Inventories are declining because construction activity has been falling for such a long time that home completions are now just about undershooting new home sales. In a few months, completions of new homes for sale could be undershooting new home sales by 50,000-100,000 annually.

Inventories will drop even faster to 400,000 – or seven months of supply – by the end of 2008. This shift in inventories will have a significant impact on prices, although house prices won’t stop falling entirely until inventories reach five months of supply sometime in 2009. A five-month supply has historically signaled tightness in the housing market.

Many pundits claim that house prices need to fall another 30% to bring them back in line with where they’ve been historically. This is usually based on an analysis of house prices adjusted for inflation: Real house prices are 30% above their 40-year, inflation-adjusted average, so they must fall 30%. This simplistic analysis is appealing on the surface, but is flawed for a variety of reasons.

Most importantly, it neglects the fact that a great majority of Americans buy their houses with mortgages. And if one buys a house with a mortgage, the most important factor in deciding what to pay for the house is how much of one’s income is required to be able to make the mortgage payments on the house. Today the rate on a 30-year, fixed-rate mortgage is 5.7%. Back in 1981, the rate hit 18.5%. Comparing today’s house prices to the 1970s or 1980s, when mortgage rates were stratospheric, is misguided and misleading.

This is all good news for the broader economy. The housing bust has been subtracting a full percentage point from GDP for almost two years now, which is very large for a sector that represents less than 5% of economic activity.

When the rate of house-price declines halves, there will be a wholesale shift in markets’ perceptions. All of a sudden, the expected value of the collateral (i.e. houses) for much of the lending that went on for the past decade will change. Right now, when valuing the collateral, market participants including banks are extrapolating the current pace of house price declines for another two to three years; this has a significant impact on the amount of delinquencies, foreclosures and credit losses that lenders are expected to face.

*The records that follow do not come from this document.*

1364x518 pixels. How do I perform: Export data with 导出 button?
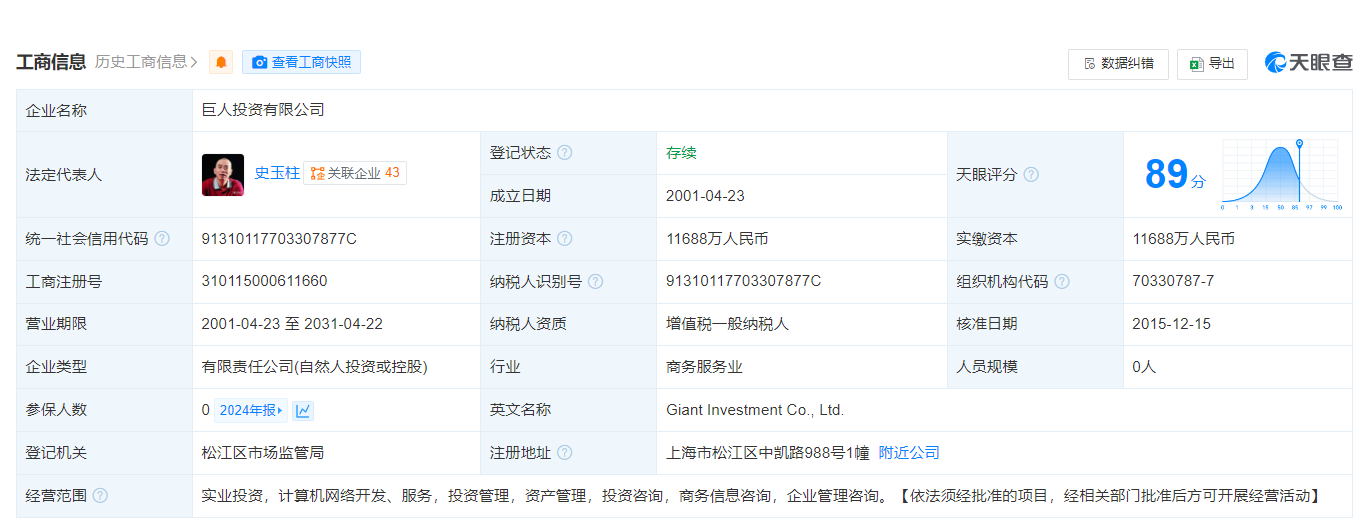tap(1212, 64)
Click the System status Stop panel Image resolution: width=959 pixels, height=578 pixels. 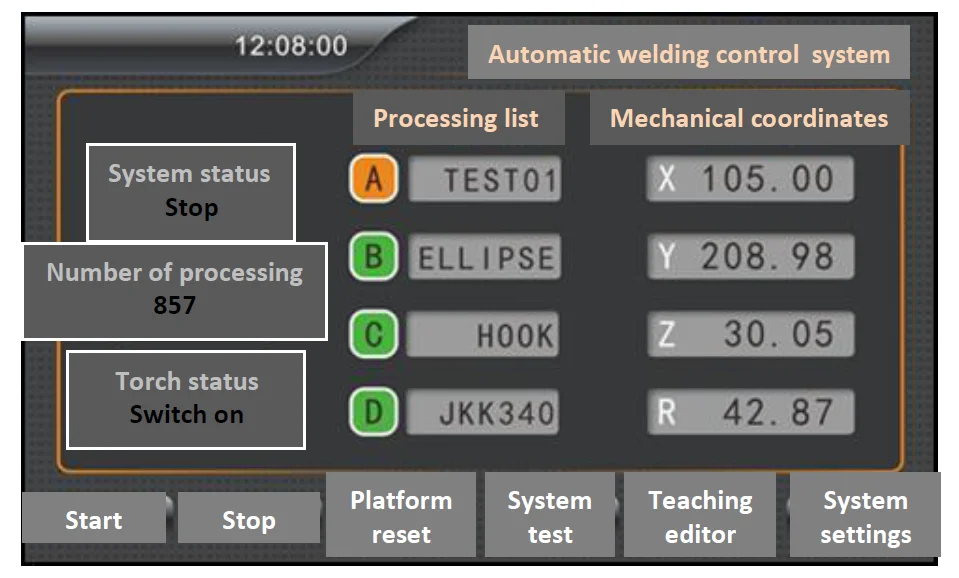[190, 191]
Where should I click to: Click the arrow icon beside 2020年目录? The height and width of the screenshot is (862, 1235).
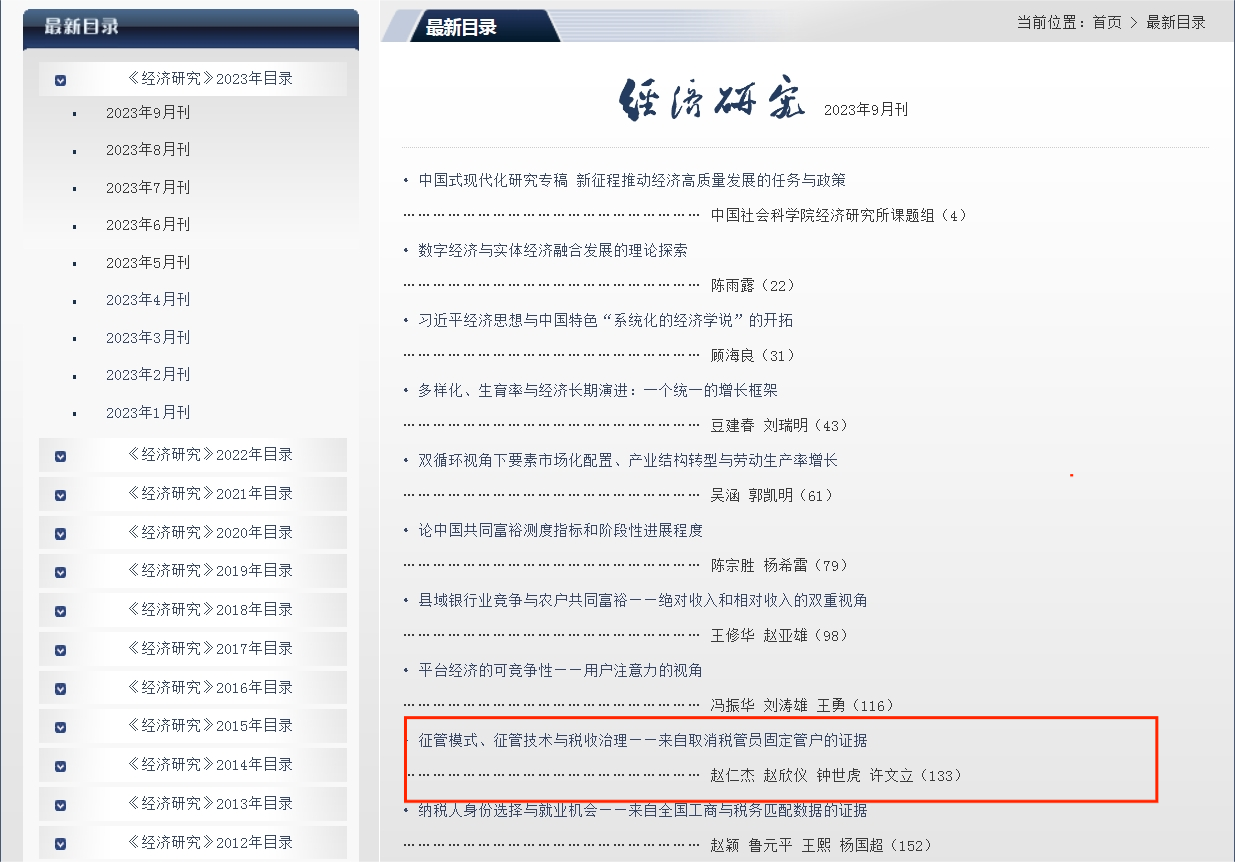click(x=61, y=534)
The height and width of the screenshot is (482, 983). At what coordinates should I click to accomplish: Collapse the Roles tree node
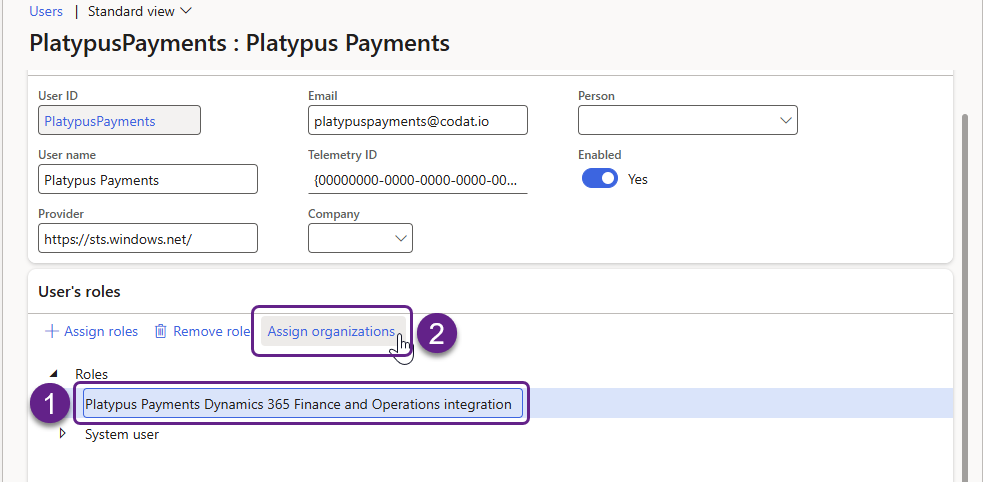(54, 374)
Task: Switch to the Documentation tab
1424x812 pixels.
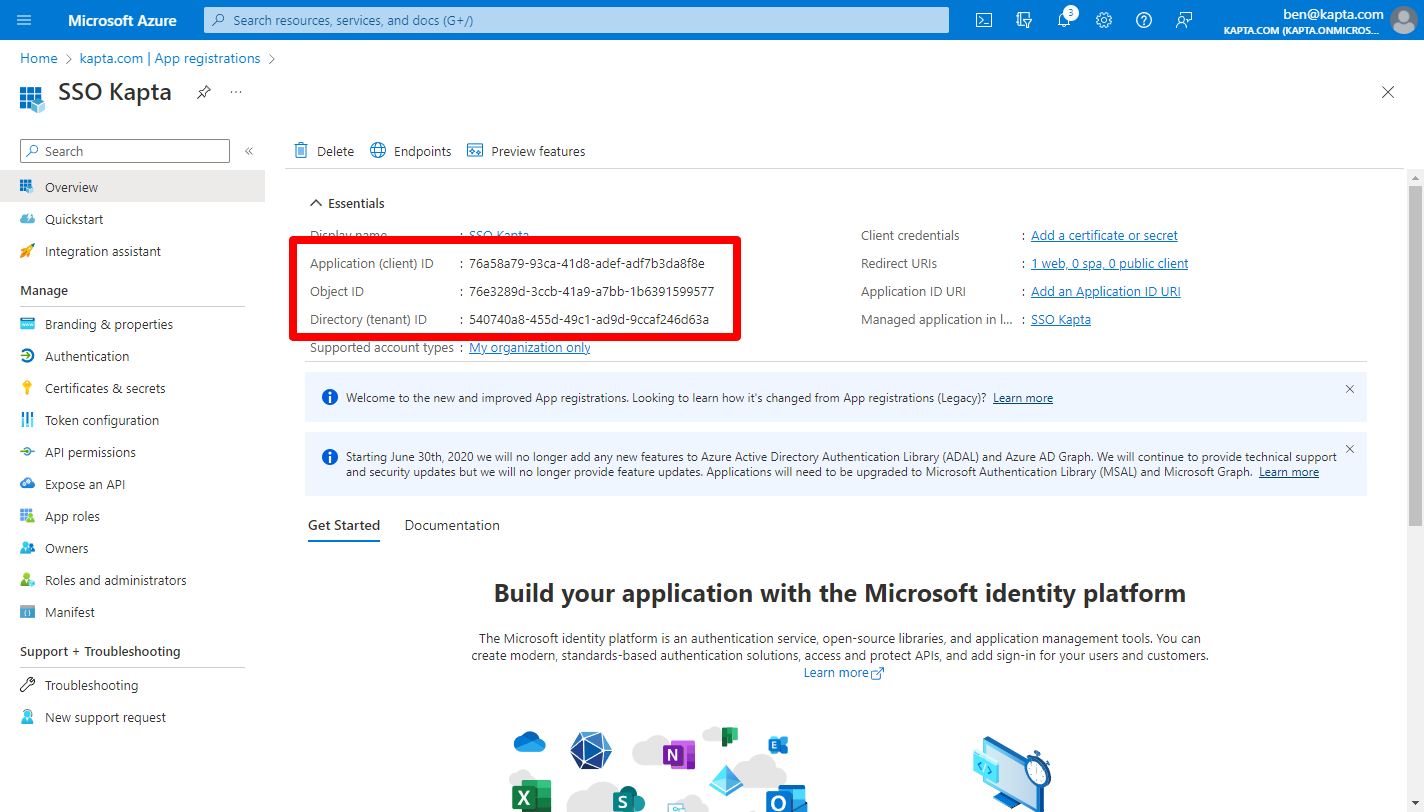Action: point(452,524)
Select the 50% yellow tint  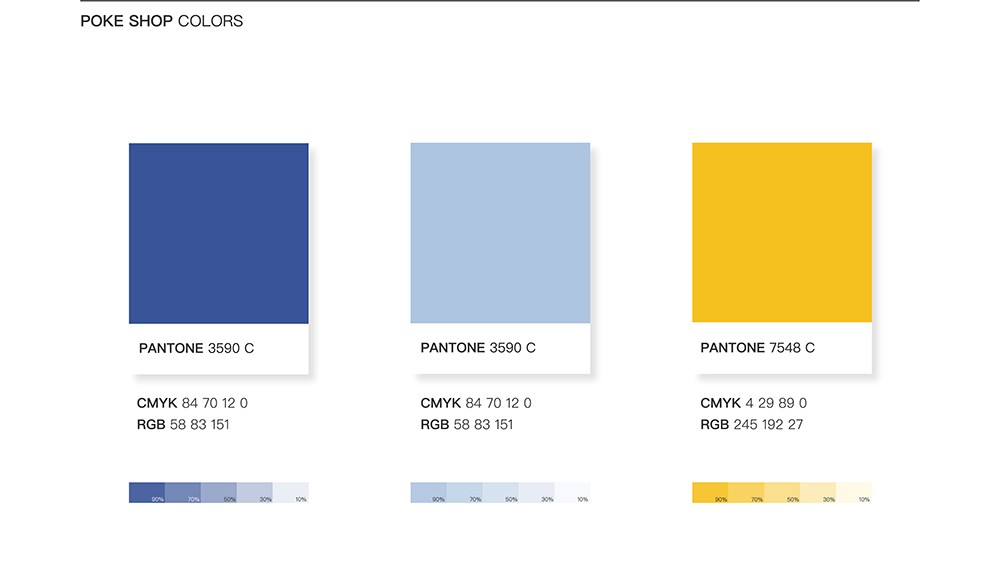(782, 493)
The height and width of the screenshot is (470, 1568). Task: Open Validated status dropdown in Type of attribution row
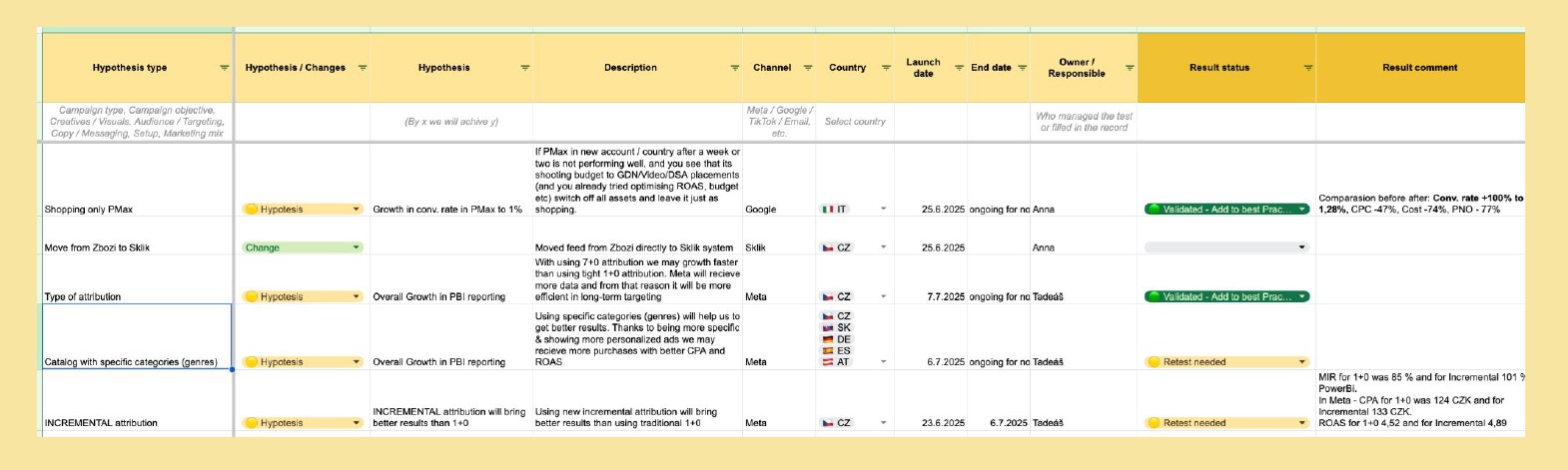pos(1301,296)
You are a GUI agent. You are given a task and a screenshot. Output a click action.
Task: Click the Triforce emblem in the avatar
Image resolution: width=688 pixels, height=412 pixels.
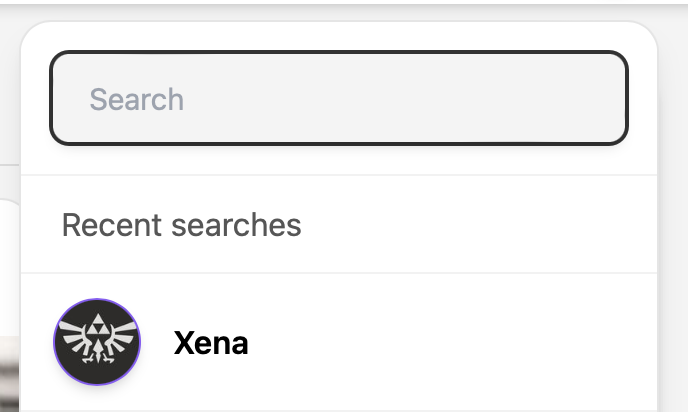97,328
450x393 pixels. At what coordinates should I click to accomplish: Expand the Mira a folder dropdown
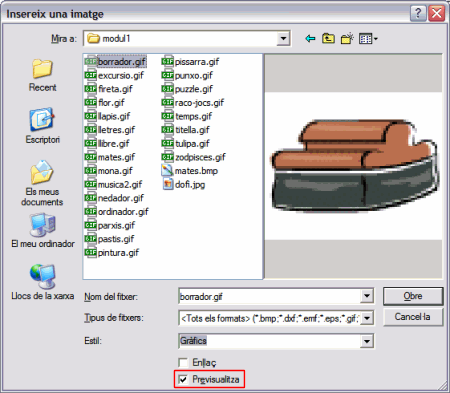(283, 39)
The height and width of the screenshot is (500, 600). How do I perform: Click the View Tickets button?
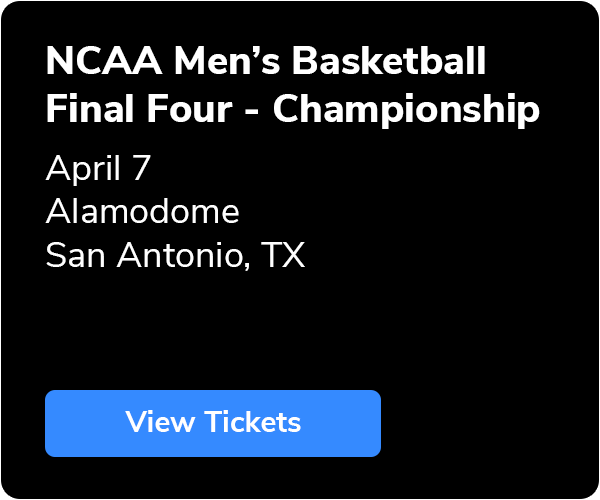[x=213, y=422]
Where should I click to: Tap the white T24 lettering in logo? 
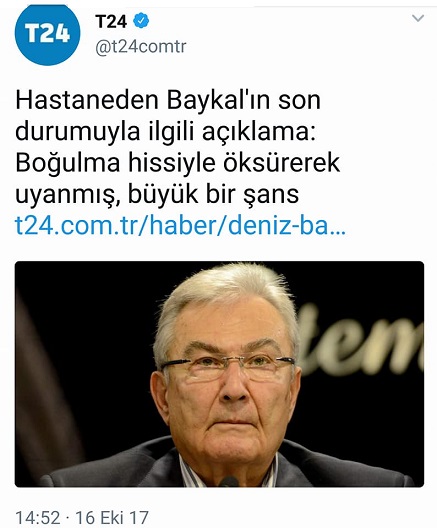click(x=47, y=34)
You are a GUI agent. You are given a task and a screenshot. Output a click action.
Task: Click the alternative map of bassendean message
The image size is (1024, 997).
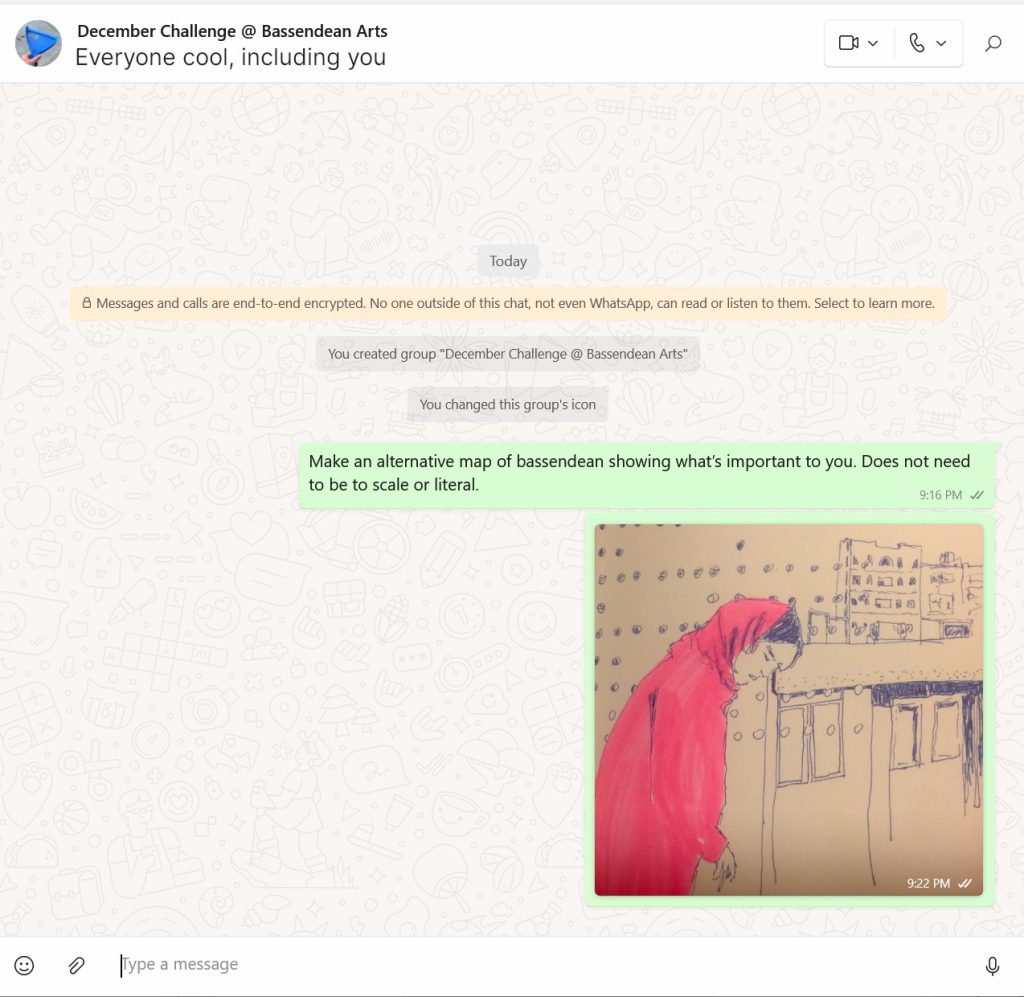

More home sales and smaller price declines means fewer homeowners will be underwater on their mortgages. They will thus have less incentive to walk away and opt for foreclosure.

A milder house-price decline scenario could lead to increases in the market value of a lot of the securitized mortgages that have been responsible for $300 billion of write-downs in the past year. Even if write-backs do not occur, stabilizing collateral values will have a huge impact on the markets’ perception of risk related to housing, the financial system, and the economy.

We are of course experiencing a serious housing bust, with serious economic consequences that are still unfolding. The odds are that the reverberations will lead to subtrend growth for a couple of years. Nonetheless, housing led us into this credit crisis and this recession. It is likely to lead us out. And that process is underway, right now.

Mr. Moulle-Berteaux is managing partner of Traxis Partners LP, a hedge fund firm based in New York.